5 Types of Car Crashes (And How to Avoid Them).

Every car accident is unique for those involved. Yet, experts group accidents into categories based on many factors, including the cause of the accident, the location, and the type of impact.

While impact might not seem important, collisions tend to follow predictable patterns. Learning these patterns can help you learn to avoid them and prevent accidents. Read on to learn about five types of car crashes.

Rear-End Collisions

Rear-end collisions happen when the car in front stops or slows but the car in the back does not.

Rear-end collisions are the most common type of crash. According to the National Safety Council (NSC), rear collisions accounted for nearly 50 percent of all crashes. They also caused nearly 50 percent of all crash injuries.  Luckily, rear-end collisions cause less than twenty percent of all crash fatalities.

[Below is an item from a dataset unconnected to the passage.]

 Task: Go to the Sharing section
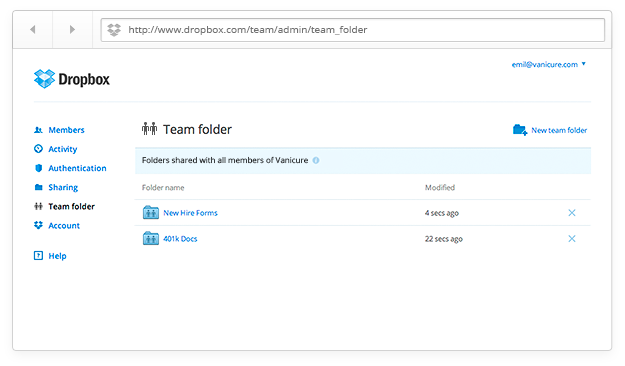click(63, 187)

It’s easy for one car to rear-end another when it doesn’t have enough time or space to stop. So, following too closely – also known as tailgating – is a common cause of rear-end crashes.

Another factor is speeding. A driver travelling at high speeds will have a harder time slowing down to avoid hitting another vehicle.

Weather is another issue. Rain, ice, and other events can make roads slippery. Cars need more time to stop on slippery roads even at normal speeds.   

To avoid rear-ending another car:

Always leave a proper following distance between your car and the car in front of you.

Increase following distance in poor weather.

Check your side and rear-view mirrors often.

Make sure your brakes and brake lights are in working order.

Obey the speed limit.


Sideswipe collisions occur when the side of one car strikes the side of another car. While sideswipes compose about 20 percent of all crashes, they only cause roughly 10 percent of accident injuries and 7.8 percent of deaths.

Any lateral movement of a car – changing lanes, merging lanes, or drifting into another lane – creates a risk of a sideswipe.

 To prevent a sideswipe:

Always check your blind spot before changing lanes.

Only change lanes when it is legal and safe to do so.

Signal properly before changing lanes.

Allow enough space for other drivers to merge safely.

Do not speed up or slow down to prevent or hinder others from merging.

Pay attention to the road to avoid drifting.

Side-Impact Collisions

Unlike a sideswipe, where the sides of the cars hit one another, side-impact collisions occur when one car’s front hits another car’s side. (These are also called T-Bone, broadside, or right-angle collisions.) Side-impact crashes pose great danger because while they represent just 30 percent of all crashes, they account for 38 percent of crash injuries and 45 percent of crash fatalities.

Most T-bone accidents happen around intersections. They usually occur because one or both drivers ignored stop signs or traffic signals. Unlike other types of accidents, broadsides also happen in parking lots and driveways. If the car in traffic is not paying attention, it can easily hit a car entering traffic and vice versa.

To avoid an angle collision:

Never run a red light or stop sign.

Make a complete stop at every red light or stop sign.

Never make an illegal left turn or U-turn.

Stop completely at every stop sign and red light – no rolling stops.

Look both ways before pulling out of a parking space or driveway.

Head-on collisions

Head-on collisions happen when the front of one car hits the front of another.

Head-on collisions are the deadliest of all crashes. While they are just 3.5 percent of all crashes, head-on comprise 27.8 percent of fatal crashes. No other type of collision has this ratio of accidents to deaths.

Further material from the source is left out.